Door de heersende moeilijkheden met de Prince Albert en de Ville de Douvres waren er ondertussen al 3 nieuwe schepen besteld om de continuïteit van de dienst niet in het gedrang te brengen. In juli 1888 kwam de Princesse Henriette in dienst en in november 1888 kwam de Princesse Josephine in dienst. Beiden gebouwd door de Denny bros Dumbarton in Engeland. In december 1888 werd de La Flandre geleverd die door Cockerill werd gebouwd. De dagelijks derde afvaart was nu een betrouwbaar feit.

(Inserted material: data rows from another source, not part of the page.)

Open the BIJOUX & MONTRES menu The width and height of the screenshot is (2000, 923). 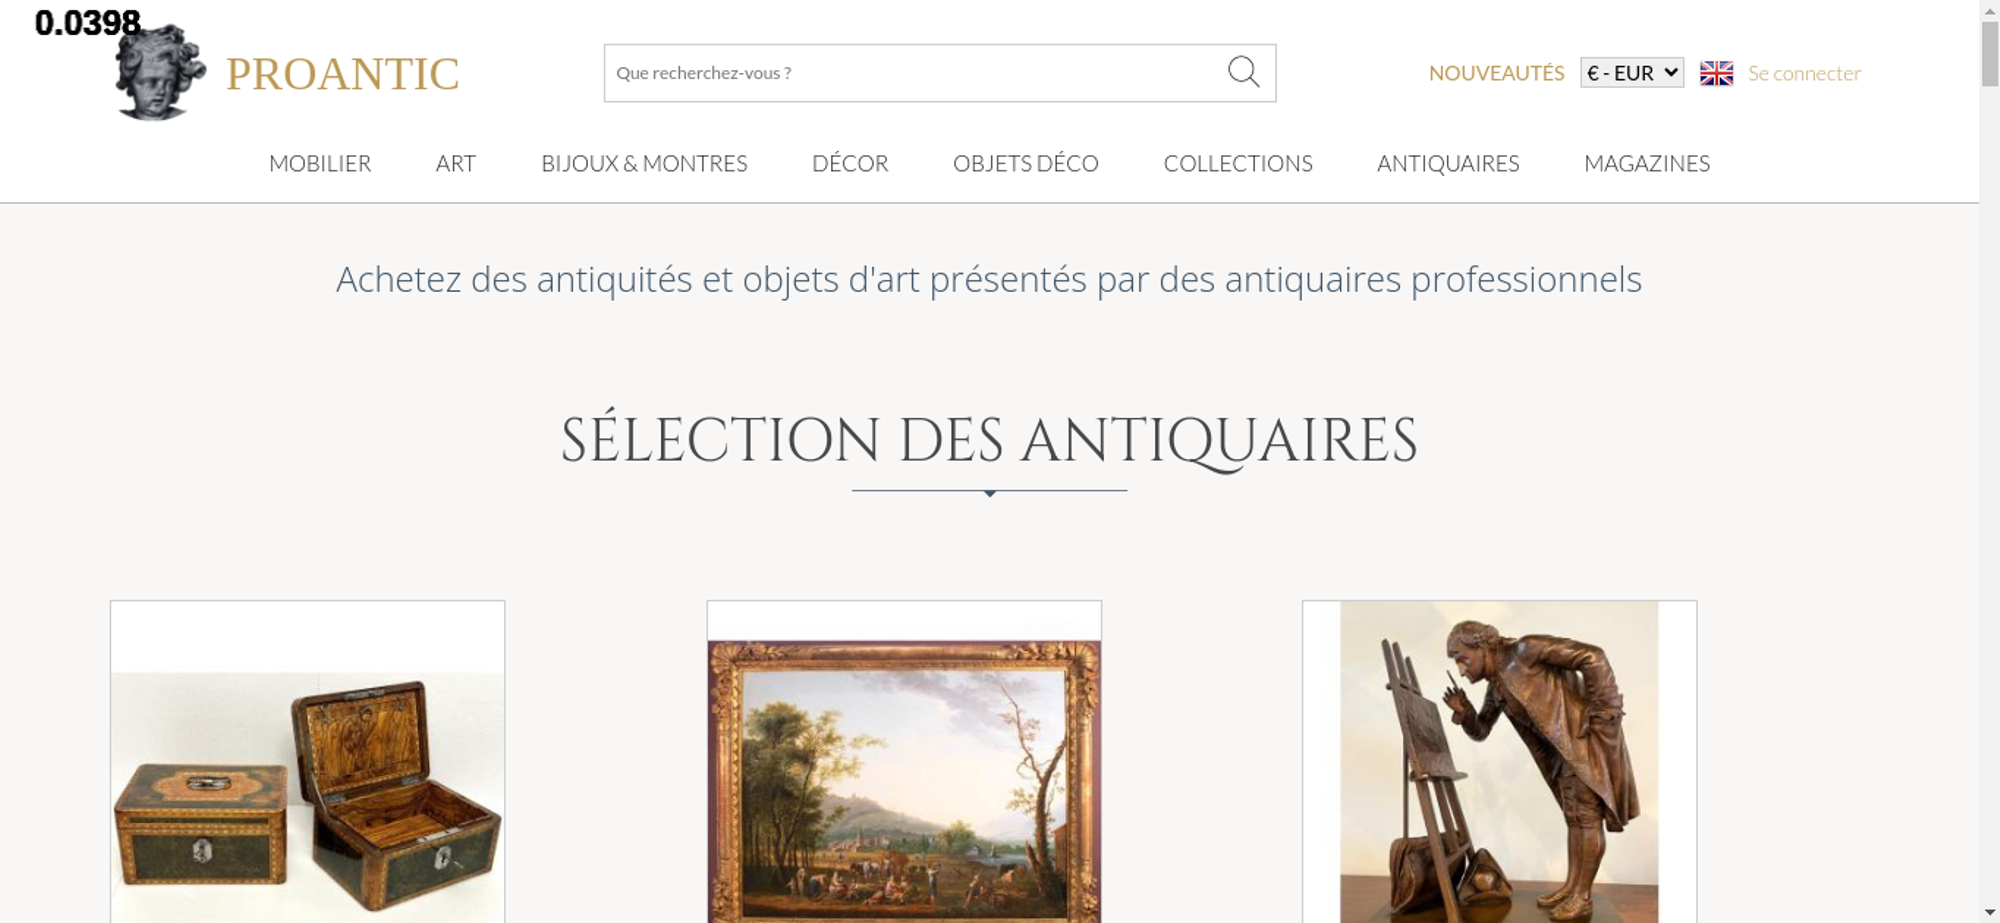pos(644,163)

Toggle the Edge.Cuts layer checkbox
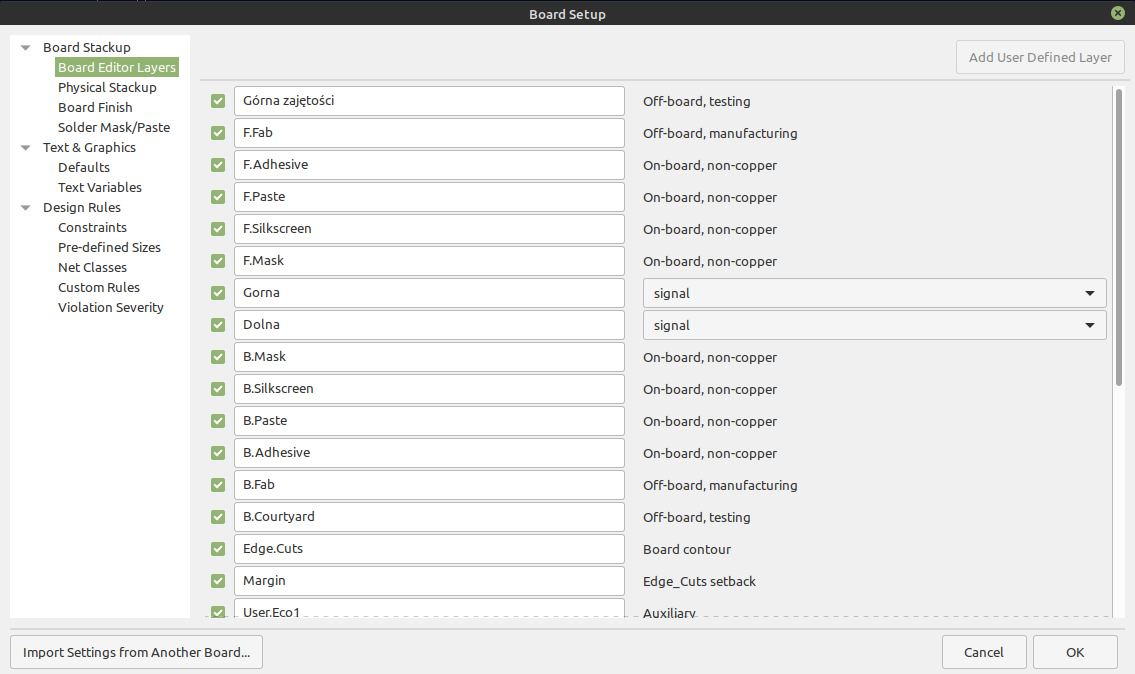point(218,549)
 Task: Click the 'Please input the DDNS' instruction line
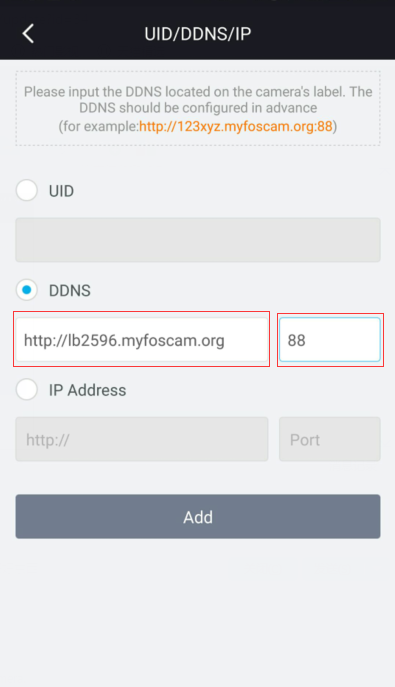tap(198, 92)
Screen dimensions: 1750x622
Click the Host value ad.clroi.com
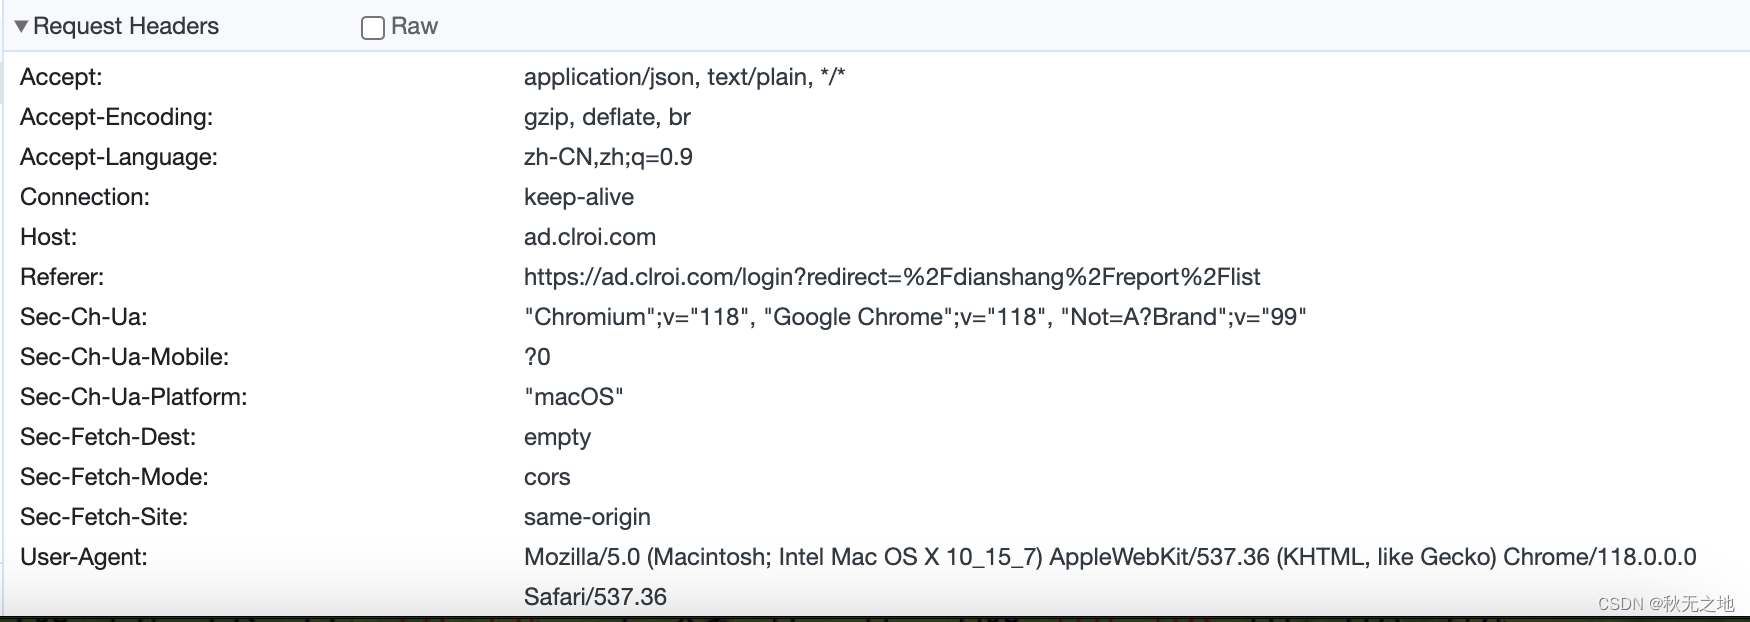pyautogui.click(x=589, y=237)
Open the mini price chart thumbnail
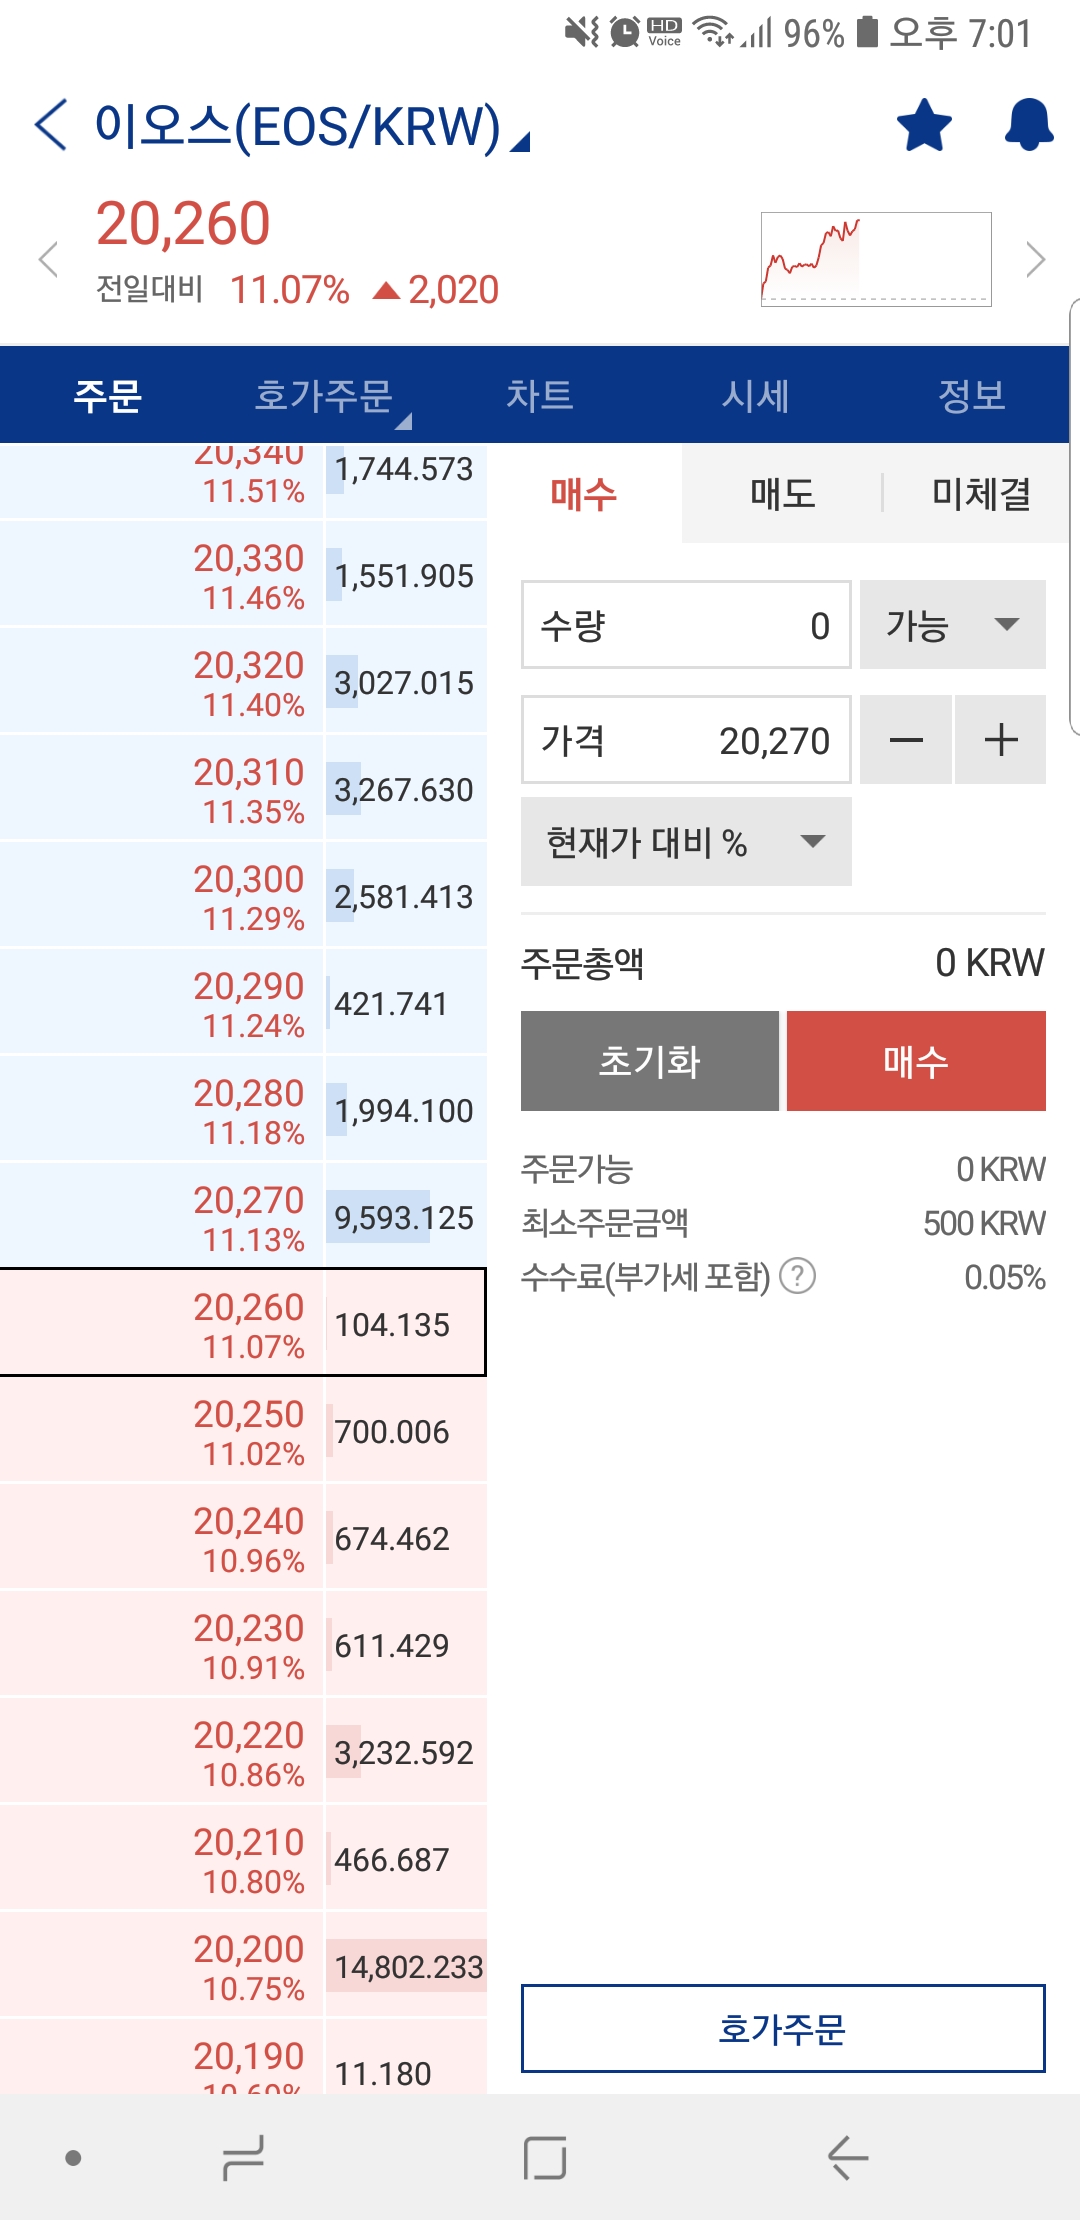This screenshot has height=2220, width=1080. (x=875, y=259)
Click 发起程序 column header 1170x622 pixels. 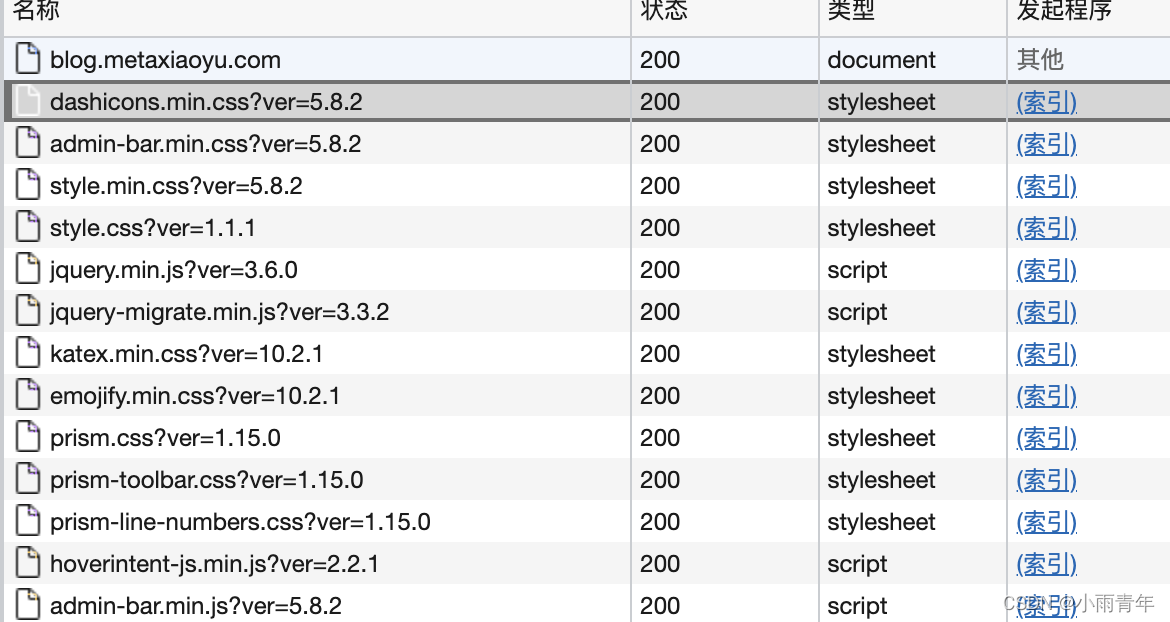1064,11
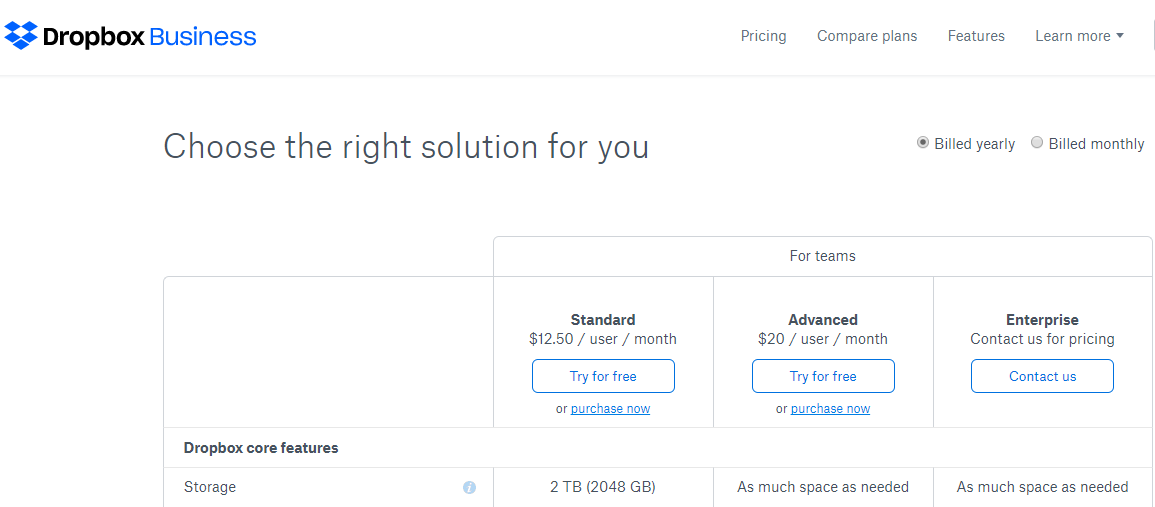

Op vrijdag 23 augustus 1889 hadden de nieuwe proeven met de Prince Albert plaats op de Schelde tot voldoening van de werf. De officiële testen konden nu georganiseerd worden. Men hoopte tegen einde november zowel de Prince Albert en de Ville de Douvres terug in dienst te krijgen zodat de winterdienst met de vijf nieuwere maalboten kon doorgaan.

Op 13 september 1889 kon dan de officiële test met de Prince Albert doorgaan tussen Nieuwpoort en De Panne.  Daarvoor had men enerzijds de Stomer Belgique als merkpunt gelegd en anderzijds een sleepboot van de Staat. Vier keer werd het traject gevaren en de testen slaagden perfect waarbij steeds de 19 knopen werden gehaald. Een succes voor Cockerill die de beloofde premie van 100 000 Fr kon opstrijken.

Hierdoor kon het schip eindelijk door de commissie aanvaard worden. Het schip was nu 82.80 m lang en 8.85 m breed. De ketels en de machines waren nieuw totaal anders dan origineel. Ook de propulsie werd aangepast. Het roer werd versterkt en de aandrijfmachine verplaatst. Tevens was er ook een generator voor elektriciteit voorzien. Het schip voldeed nu volledig aan het opgelegd lastenboek.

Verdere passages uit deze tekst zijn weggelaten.